Pull out every line below that contains the word "Open", copying each one in full. Matching is case-sensitive.

** Start **

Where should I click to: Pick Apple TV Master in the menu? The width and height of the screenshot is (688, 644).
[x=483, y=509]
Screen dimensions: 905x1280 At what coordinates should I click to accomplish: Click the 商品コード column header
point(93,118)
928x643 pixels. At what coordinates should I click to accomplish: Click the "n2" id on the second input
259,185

** End **
** Start **

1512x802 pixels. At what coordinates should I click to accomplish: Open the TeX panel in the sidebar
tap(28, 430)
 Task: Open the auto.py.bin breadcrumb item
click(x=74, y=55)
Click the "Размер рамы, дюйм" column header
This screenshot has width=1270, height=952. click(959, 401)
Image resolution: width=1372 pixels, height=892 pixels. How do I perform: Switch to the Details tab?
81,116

** End **

TASK RESPONSE:
1512x802 pixels. At what coordinates should I click to accomplish: Open the TeX panel in the sidebar
 Task: Open the auto.py.bin breadcrumb item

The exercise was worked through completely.